From Dr. Brené Brown’s conversation with Jim Collins, this gem about a trusting mindset. Collins is describing the mindset of his mentor and co-author, Bill Lazier.
He said, “There’s this fundamental fork in the road in life, and it is your opening bid to trust or does somebody have to earn your trust?” And Bill’s view was that there’s far more upside and far less downside in an opening bid of trust, always.
He goes on…
And his basic argument was, “That if you trust people as an opening bid, number one, a lot of people will rise to it. You’ll make them more trustworthy by trusting them.” That was Bill’s view.
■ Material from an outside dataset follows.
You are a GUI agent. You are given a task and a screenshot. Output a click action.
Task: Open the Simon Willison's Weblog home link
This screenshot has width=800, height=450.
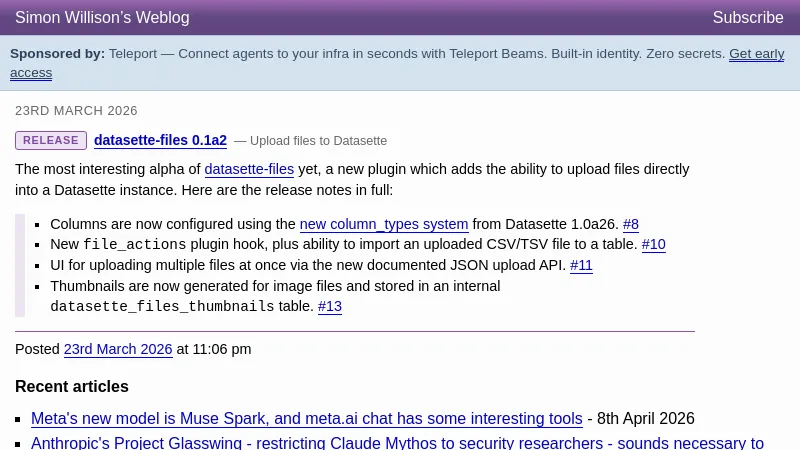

The second is that it will attract the best people because they will thrive on being trusted. The best people will respond to, “I’m trusted, I’m responsible.” And if you want to have the right people around you, trust people. But this was Bill’s other thing. He said, “If you start with mistrust, you’re going to turn away the best people, because the best people will not take well to ‘You have to earn my trust. I’m not sure you’re trustworthy.’”
This is a nutshell of my philosophy of putting trust in my students. I default to trust because there is far more upside. I default to trust because many – even most – of the students I place my trust in rise to meet that trust.
I’m a big fan of falling down to learn in school, too, and of teachers giving second and third chances for their students to be worthy of the trust. But the trust comes first.